Extrait du document.
Bied FiersLu par Antigone, Charybde 2, Clara, Tilly Bayard-Richard.

 

Quelle antiphrase que le titre "Nous sommes jeunes et fiers"! Avec son deuxième roman, Solange Bied-Charreton annonce la couleur: s'il sera question de jeunesse, la fierté va en prendre un coup. Surtout, la romancière, également journaliste, va creuser dans ce livre le sillon qu'elle a ouvert dans "Enjoy". Autant dire que les lecteurs qui la suivent vont se retrouver en pays connu: il sera question d'une radiographie d'une certaine jeunesse, parisienne sans doute, aisée mais dessillée et désabusée, pour ne pas dire nihiliste. Si un doute devait exister, l'auteure crée elle-même le lien entre son premier et son deuxième roman en y glissant le personnage désormais récurrent de Théodore R. Zami. Cela dit, l'écriture à la troisième personne ajoute un soupçon d'ironie par rapport à "Enjoy". Et là, on aime.

 

La romancière installe le couple formé d'Ivan et Noémie. Lui est mannequin, elle est enseignante. Tranquillement, le premier chapitre installe d'emblée l'idée que tout ne va pas pour le mieux, et la romancière en profite pour indiquer les limites d'un certain politiquement correct: une phrase peut briser l'ambiance d'une soirée et, plus largement, détruire une amitié. Au fil du roman, cette remise en question du politiquement correct prend également la forme du rejet d'un projet d'école imaginé par Noémie. Le lecteur comprend que si les idées nouvelles sont bienvenues, elles doivent rester dans les clous et ne pas pécher par un excès d'audace. Difficile, dès lors, de se positionner "contre l'époque": comme le dit l'auteure, en une excellente formule (p. 69), "certaines laisses étaient invisibles".

 

Ces "laisses", constitutives de la prison de l'humain actuel, naissent dans les racines de la civilisation européenne, dont l'évocation occupe le début de "Nous sommes jeunes et fiers". Ces racines sont un héritage perçu comme encombrant, fatigant, dont on ne sait pas forcément quoi faire aujourd'hui. Dès lors, le lecteur se trouve en présence de personnages qui peinent à dépasser l'idée d'avoir une sécurité professionnelle. L'enseignante Noémie l'a acquise, certes; cela, au contraire de son compagnon Ivan, dont le métier est sujet aux tracas de l'âge. C'est donc sur ce maillon faible que le roman va pivoter, éclairant son socle d'idées d'une manière nouvelle.

Données enregistrées.
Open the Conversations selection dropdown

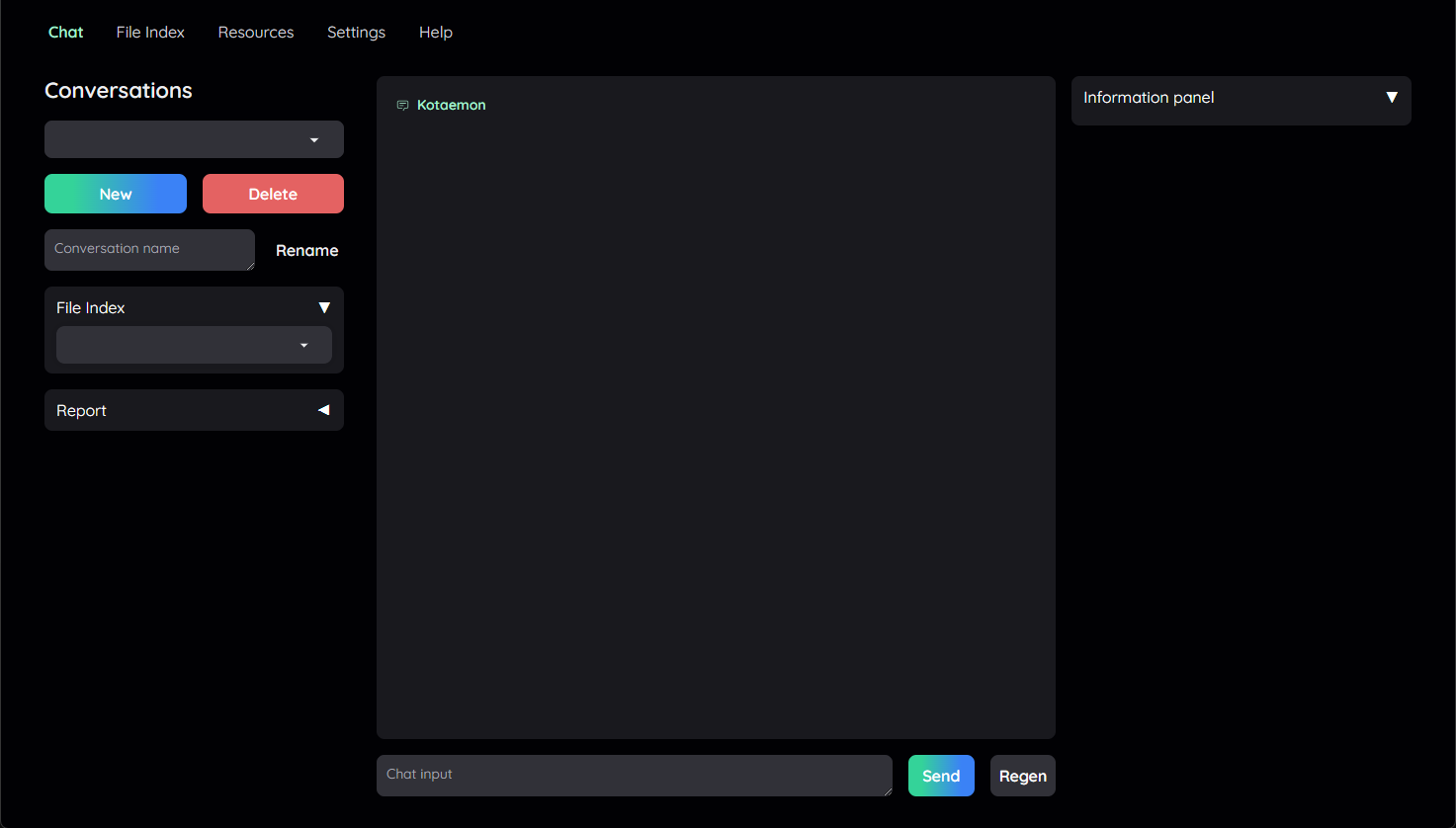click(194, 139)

...

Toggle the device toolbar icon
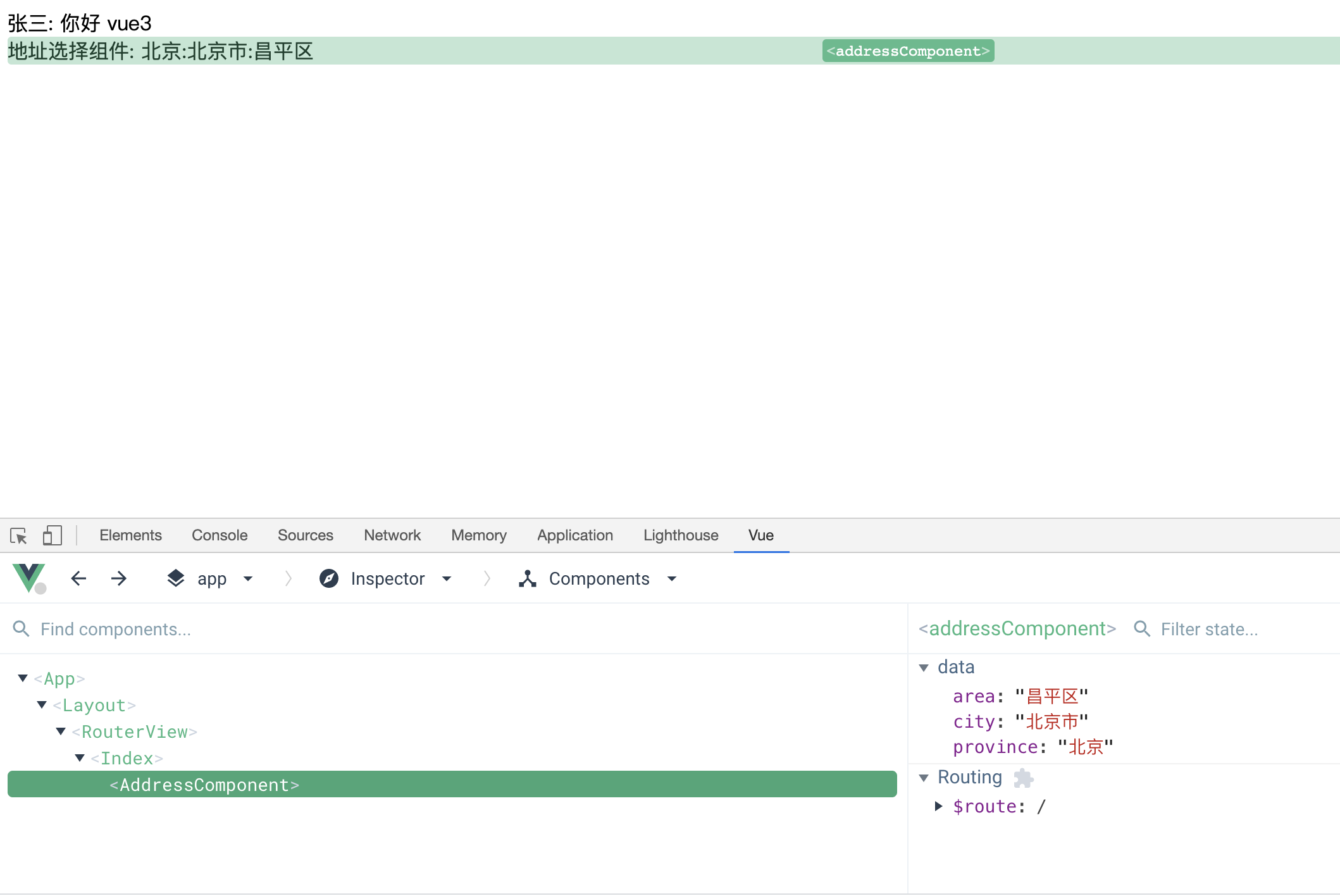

Consignes.
- a) Dans la critique du roman de Solange Bied-Charreton, relevez le passage qui va de « Bied FiersLu par » jusqu'à « là, on aime. » inclus.
- b) Traduisez en anglais cette phrase de la critique du roman : « Ces racines sont un héritage perçu comme encombrant, fatigant, dont on ne sait pas forcément quoi faire aujourd'hui. »

Réponses.
- a)
Bied FiersLu par Antigone, Charybde 2, Clara, Tilly Bayard-Richard.

 

Quelle antiphrase que le titre "Nous sommes jeunes et fiers"! Avec son deuxième roman, Solange Bied-Charreton annonce la couleur: s'il sera question de jeunesse, la fierté va en prendre un coup. Surtout, la romancière, également journaliste, va creuser dans ce livre le sillon qu'elle a ouvert dans "Enjoy". Autant dire que les lecteurs qui la suivent vont se retrouver en pays connu: il sera question d'une radiographie d'une certaine jeunesse, parisienne sans doute, aisée mais dessillée et désabusée, pour ne pas dire nihiliste. Si un doute devait exister, l'auteure crée elle-même le lien entre son premier et son deuxième roman en y glissant le personnage désormais récurrent de Théodore R. Zami. Cela dit, l'écriture à la troisième personne ajoute un soupçon d'ironie par rapport à "Enjoy". Et là, on aime.

- b) These roots are a heritage seen as cumbersome and tiresome, one that people do not necessarily know what to do with today.